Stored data
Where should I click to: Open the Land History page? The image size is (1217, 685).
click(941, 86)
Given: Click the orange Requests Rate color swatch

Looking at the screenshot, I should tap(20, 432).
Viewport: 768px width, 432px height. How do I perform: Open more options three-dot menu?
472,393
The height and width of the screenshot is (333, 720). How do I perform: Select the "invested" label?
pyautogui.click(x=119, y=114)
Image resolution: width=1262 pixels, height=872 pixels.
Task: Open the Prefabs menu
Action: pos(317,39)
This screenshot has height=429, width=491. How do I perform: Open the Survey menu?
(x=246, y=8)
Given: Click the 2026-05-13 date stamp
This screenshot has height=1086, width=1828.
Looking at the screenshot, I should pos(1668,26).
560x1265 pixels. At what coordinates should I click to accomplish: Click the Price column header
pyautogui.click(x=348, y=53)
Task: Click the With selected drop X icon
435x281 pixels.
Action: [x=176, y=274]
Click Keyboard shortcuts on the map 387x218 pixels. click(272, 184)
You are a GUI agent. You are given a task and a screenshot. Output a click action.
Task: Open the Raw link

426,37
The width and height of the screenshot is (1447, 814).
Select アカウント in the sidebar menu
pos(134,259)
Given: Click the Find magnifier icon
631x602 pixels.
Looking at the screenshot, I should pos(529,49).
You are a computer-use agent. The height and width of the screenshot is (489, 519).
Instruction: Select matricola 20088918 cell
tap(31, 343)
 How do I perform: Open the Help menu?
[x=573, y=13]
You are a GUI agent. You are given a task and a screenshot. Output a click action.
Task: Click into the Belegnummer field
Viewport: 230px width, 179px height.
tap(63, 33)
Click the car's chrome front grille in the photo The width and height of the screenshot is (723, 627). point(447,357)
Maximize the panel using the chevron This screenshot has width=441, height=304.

EXERCISE BRIEF: I'd like the lines above from the one with "This screenshot has height=1086, width=1828." up to and including the one with "Click Keyboard shortcuts" copied exactly, with no other lines.

ANSWER:
This screenshot has height=1086, width=1828.
Looking at the screenshot, I should pos(1668,26).
560x1265 pixels. At what coordinates should I click to accomplish: Click the Price column header
pyautogui.click(x=348, y=53)
Task: Click the With selected drop X icon
435x281 pixels.
Action: [x=176, y=274]
Click Keyboard shortcuts on the map 387x218 pixels. click(272, 184)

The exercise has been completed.